* **Obiettivi**
(a) Riporta il brano sull'apartheid cominciando da "Secondo, la terra" e terminando con "l’uso della terra.", rinominando "controllo israeliano" in "dominio israeliano".
(b) Per favore, prosegui il brano sull'apartheid dopo la sua ultima frase.

* **Brano citato**
· · · · · · ·

Quindi, il punto che penso sia importante capire concettualmente è se si pensa all’apartheid, come è stato fatto più convenzionalmente, come una caratteristica o una dimensione del modo in cui l’occupazione in quei lunghi periodi dal 1967 è stata implementata. O se la si pensa alla maniera di B’Tselem di estendere la nozione di apartheid a quello che chiamano tutto il territorio dal fiume Giordano al Mar Mediterraneo, vale a dire la Palestina storica come emerse dall’Impero Ottomano dopo la Prima Guerra Mondiale. Oppure il terzo modo, che è quello che preferisco, che è quello di allargarsi oltre la nozione di B’Tselem per incorporare i rifugiati e gli esiliati involontari nella propria comprensione di ciò che è l’apartheid.

Permettetemi anche di dire che il rapporto B’Tselem è molto utile per analizzare il motivo per cui giungono alla conclusione che le politiche e le pratiche di Israele hanno le caratteristiche dell’apartheid che possono essere sia paragonate al Sudafrica, ma anche da esso distinte. Il nocciolo della nozione di apartheid, come crimine internazionale al momento attuale, sono le strutture di dominio che implicano la vittimizzazione di un popolo, etnia o razza subordinati, e la supremazia di un popolo o razza dominante. In altre parole, la divisione è basata su una qualche forma di identità categoriale.

Ciò che indica il rapporto B’Tselem sono quattro ambiti in cui si fa affidamento su questo tipo di identità razziale discriminatoria. Prima di tutto, per quanto riguarda l’immigrazione, solo gli ebrei hanno un diritto illimitato, per quanto esile sia il loro legame con Israele o anche con l’ebraismo, di immigrare, che c’è un diritto al ritorno. E al contrario, che i palestinesi e in genere i non ebrei non hanno alcun diritto di immigrazione se non quello che può essere concesso in circostanze eccezionali dal Ministro degli Interni o dal comandante militare in Cisgiordania.

Secondo, la terra è stata sottratta ai palestinesi a un ritmo costante sin dalla guerra del 1948. Attualmente fino al 90% della terra sotto il controllo israeliano appartiene agli ebrei e meno del 3% della terra è ora di proprietà di palestinesi. Oltre a ciò c’è che la residenza palestinese viene manipolata in modo tale da confiscare la terra dei palestinesi che per un motivo o per l’altro sono assenti per un periodo di tempo o hanno violato le norme che regolano l’uso della terra.

· · · · · · ·

* **Materiale fornito**
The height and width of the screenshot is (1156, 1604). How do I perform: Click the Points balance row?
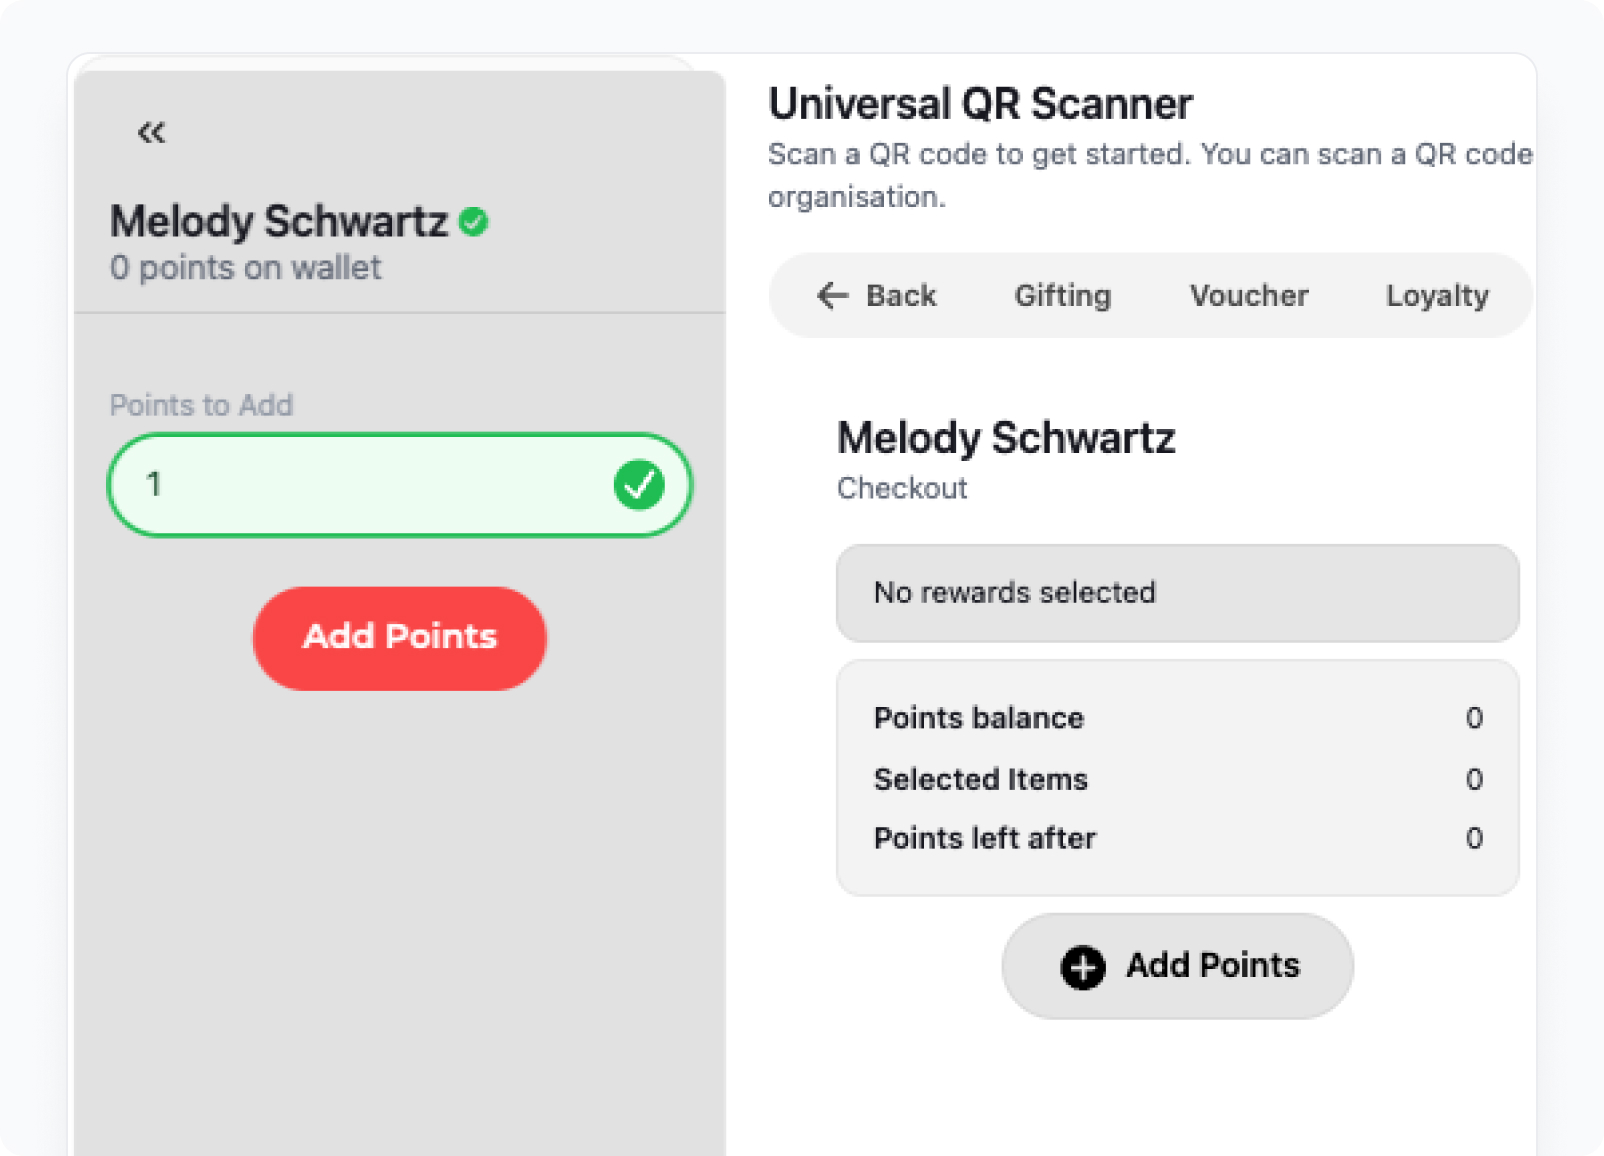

· · · · · · ·

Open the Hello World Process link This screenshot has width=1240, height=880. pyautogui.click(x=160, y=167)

· · · · · · ·

* **Risposte in ordine**
(a)
Secondo, la terra è stata sottratta ai palestinesi a un ritmo costante sin dalla guerra del 1948. Attualmente fino al 90% della terra sotto il dominio israeliano appartiene agli ebrei e meno del 3% della terra è ora di proprietà di palestinesi. Oltre a ciò c’è che la residenza palestinese viene manipolata in modo tale da confiscare la terra dei palestinesi che per un motivo o per l’altro sono assenti per un periodo di tempo o hanno violato le norme che regolano l’uso della terra.

(b)
Una terza caratteristica, che è principalmente associata all’occupazione, sono le restrizioni alla libertà di movimento palestinese che sono molto severe e che hanno reso la vita dei palestinesi molto stressante: tutti i tipi di posti di blocco che sono costantemente presenti o improvvisati, i cosiddetti checkpoint volanti. E, il blocco e l’isolamento di Gaza, in cui non ci sono posti di blocco interni ma c’è una restrizione rigorosa per entrare o uscire da Gaza.

Infine, le restrizioni alla partecipazione palestinese alla normale vita politica di Israele o alle elezioni che i palestinesi amministrano o dovrebbero amministrare nei Territori Occupati ma con cui Israele interferisce per assicurarsi che i risultati non mettano in discussione il suo modo di governare. Al momento dovevano esserci le elezioni del 22 maggio, ma Israele ha preso la posizione che i palestinesi a Gerusalemme Est, che sono circa 350.000, non avranno diritto a votare alle elezioni perché Gerusalemme Est è ora formalmente parte di Gerusalemme, che  fa parte del territorio sovrano di Israele.

L’Autorità Palestinese ha ribattuto con l’opinione che, a meno che i palestinesi a Gerusalemme Est possano votare, non si terranno le elezioni. Alcuni ritengono che sia solo una scusa di Mahmoud Abbas per evitare le elezioni che non si sono tenute negli ultimi 15 anni. Le elezioni palestinesi sono state annullate. Non sappiamo quale sia il vero motivo, ma sappiamo che queste quattro caratteristiche delle politiche e delle pratiche di Israele hanno costituito una forma di frammentazione discriminatoria che ha reso la vita dei palestinesi pervasa e gravata dalla miseria.

Penso che l’ultima cosa che farei sarebbe richiamare l’attenzione sulla fine del rapporto di B’Tselem, che dice che non si deve rinunciare alla lotta per i diritti umani. Ma spetta anche a coloro che si impegnano in quella lotta dire che deve esserci una fine. Dobbiamo prima dire di no. Nella loro lingua, dobbiamo prima dire no all’apartheid. Che, in altre parole, finché persiste questa struttura di apartheid, non c’è percorso verso una pace sostenibile che riconosca i diritti fondamentali dei palestinesi.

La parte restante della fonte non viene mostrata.